▶ Excerpted passage:
::::

2008-01-01 Thread M. Edward (Ed) Borasky
John Richard Moser wrote:
 I'm also noticing some things like KALLSYMS and BUG(), BSD process 
 accounting, and the like.  KALLSYMS, BUG(), and printk() are useful; on 
 a true embedded device I'd say remove 'em but I can't justify it here... 
 BSD process accounting and auditd support though?

Yeah ... I run stuff like that in *my* kernels, but I'm a kernel geek.
Does that stuff need to be in a machine in a village school in Rwanda?

P.S.: I do know a Red Hat geek in Nigeria. :)

 
 In the same line, a lot of debugging options are in use.  I'm using 
 Build 653, I guess it may be a developer's build and thus there's a lot 
 of debugging stuff; but in the final should things like CONFIG_PROFILING 
 , CONFIG_KPROBES, CONFIG_DEBUG_FS, CONFIG_UNUSED_SYMBOLS, 
 CONFIG_SCHEDSTATS, CONFIG_TIMER_STATS, CONFIG_DEBUG_PREEMPT, 
 CONFIG_DEBUG_SPINLOCK ... be removed?

I think I agree with you here with the possible exception of
CONFIG_PROFILING aka oprofile support.

::::

▶ Collected material:

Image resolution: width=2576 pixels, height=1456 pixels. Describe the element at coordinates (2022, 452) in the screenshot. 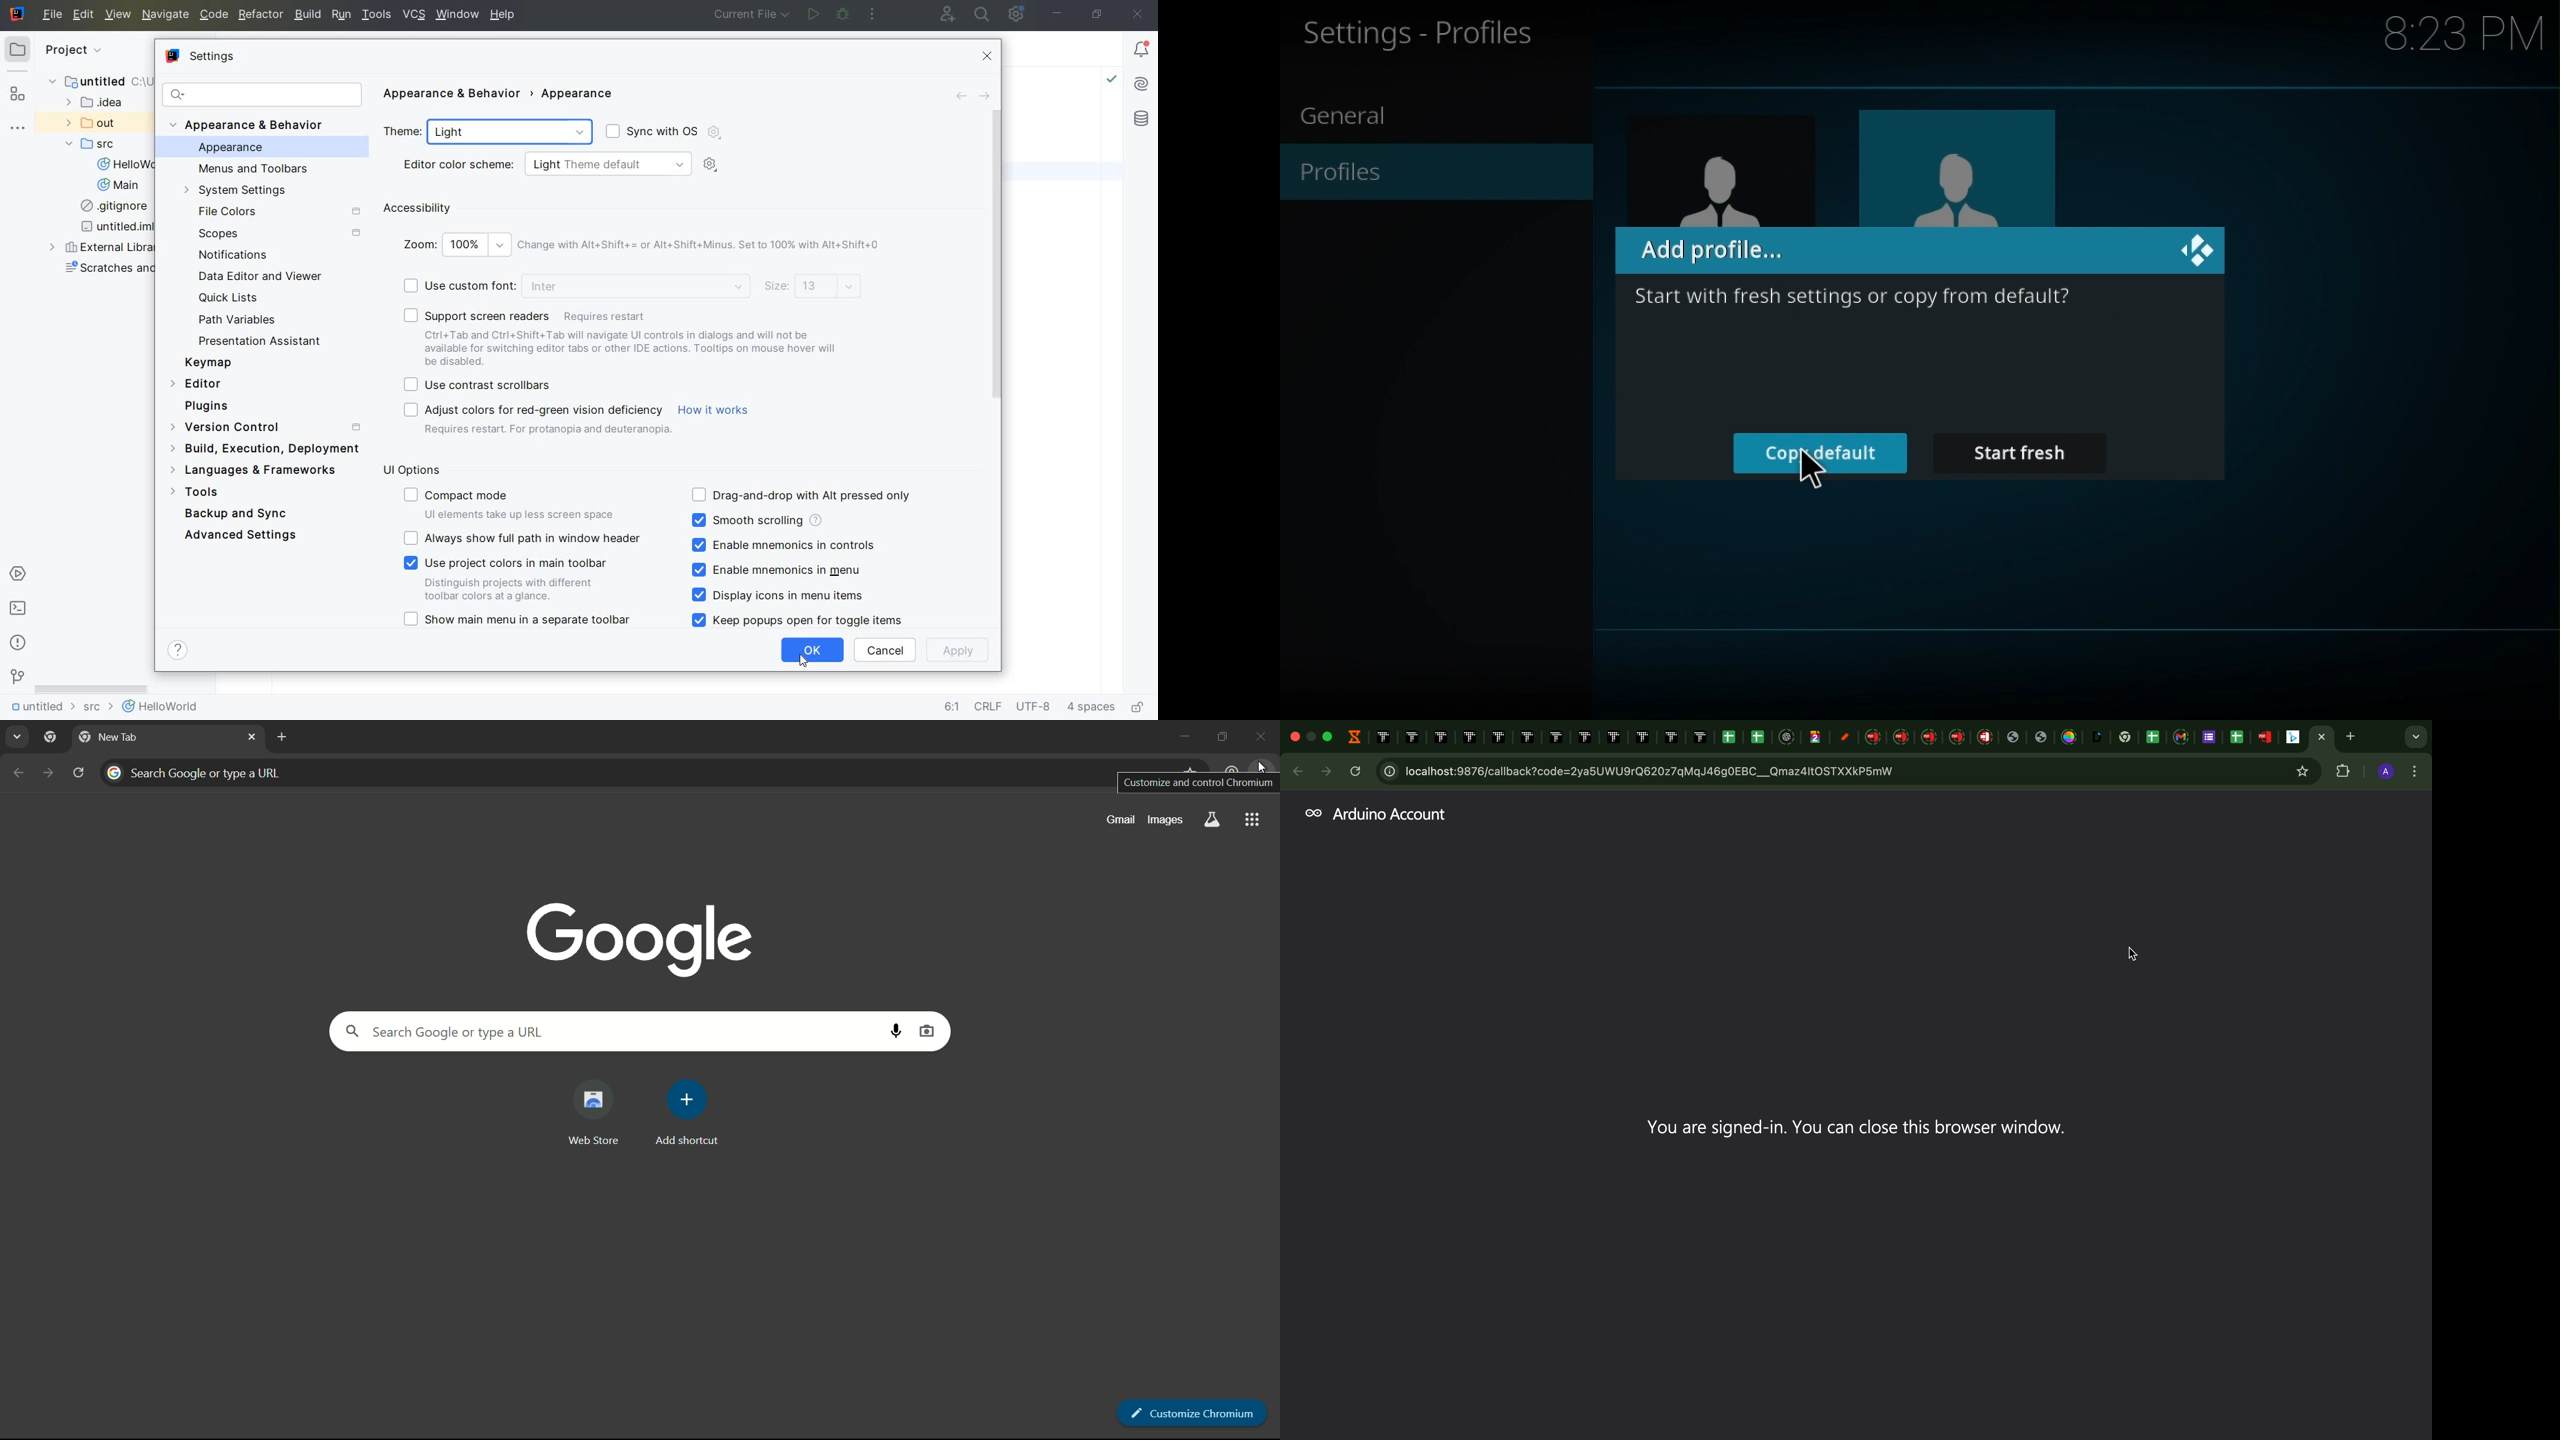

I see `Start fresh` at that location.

::::

▶ Work to do:
1. Can you reproduce, word for word, the part of the kernel mailing-list thread that opens with the words containing "2008-01-01 Thread M." and closes with "a kernel geek."?
2. In the kernel mailing-list thread, which option is named as the possible exception to removing the debugging options?

▶ Results by task:
1.
2008-01-01 Thread M. Edward (Ed) Borasky
John Richard Moser wrote:
 I'm also noticing some things like KALLSYMS and BUG(), BSD process 
 accounting, and the like.  KALLSYMS, BUG(), and printk() are useful; on 
 a true embedded device I'd say remove 'em but I can't justify it here... 
 BSD process accounting and auditd support though?

Yeah ... I run stuff like that in *my* kernels, but I'm a kernel geek.

2. CONFIG_PROFILING, also known as oprofile support.